1. "As the cave's roof collapsed, he was swallowed up in the dust like Jonah, and only his frantic scrabbling behind a wall of rock indicated that there was anyone still alive". 

The allusion in the sentence above is to Jonah. The reader is expected to recognize the reference to Jonah and the whale, which should evoke an image of being 'swallowed alive' ... in this case, behind a wall of dust and rock. Allusions are commonly made to the Bible, nursery rhymes, myths, famous fictional or historical characters or events, and Shakespeare. They can be used in prose and poetry. Here are some more prose examples:

2. “Christy didn’t like to spend money. She was no Scrooge, but she seldom purchased anything except the bare necessities”.

The name of Scrooge should bring to mind an image of someone who ‘‘pinches pennies’ and hoards money with a passion. But the allusion only works if the reader is familiar with Charles Dickens' story “A Christmas Carol”.  3. Here’s an example from Herman Melville’s “Moby Dick”: “Well,” said the Lieutenant, who had listened with amused interest to all this, and now waxing merry with his tipple; "Well, blessed are the peacemakers, especially the fighting peacemakers!”

  In this case the allusion is a Biblical reference the Beatitudes ... “Blessed are the peacemakers”. 4. Here’s another Biblical allusion: ‘He was a remarkable Prime Minister with feet of clay”.  The reference here is to Daniel 2: 31-45, using the words “feet of clay”, which suggests the Prime Minister has roots with common people, with weaknesses just like all others. 5. Here's one more Biblical allusion: “Like the prodigal son, he returned to his home town and was welcomed by all who knew him”.  In order to fully appreciate the allusion to the prodigal son, the reader must be familiar with that story in Luke 15: 11-32.  In general, the use of allusions by an author shows an expectation that the reader is familiar with the references made, otherwise the effect is lost. A piece of writing with many allusions (some of which may be very obscure) will be very rich with evoked images, but will do nothing for a reader who is not well-read. 5. “Marty’s presence at the dance was definitely a ‘Catch 22’ situation; if he talked to Cindy she'd be mad at him, but if he ignored her there'd be hell to pay. His anger bubbled to the surface. He realized that by coming to the dance he had brought his problems with him like a Trojan Horse, and he could only hope he would be able to keep them bottled up”.

The first allusion is to the novel ‘Catch 22’ by Joseph Heller; this should suggest a situation where there is a problem with no right answer ... whatever you do will be wrong. If you have read Heller's novel, you know exactly how Marty is feeling!

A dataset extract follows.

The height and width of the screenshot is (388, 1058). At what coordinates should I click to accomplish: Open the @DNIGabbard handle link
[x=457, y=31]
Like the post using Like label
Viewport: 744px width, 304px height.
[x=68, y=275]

The second reference is to the Trojan Horse from Virgil’s Aeneid, which chronicles the Greeks conquering Troy by giving a gift of a horse to their enemies and filling the belly of the horse with warriors. This is a very vivid. There is also a reference to ‘hell’, which evokes images from the Bible of something definitely unpleasant. Finally, there is a very subtle reference to ‘bottling up’ problems, which might suggest an image of tightly containing something, although there is no direct connection to anything.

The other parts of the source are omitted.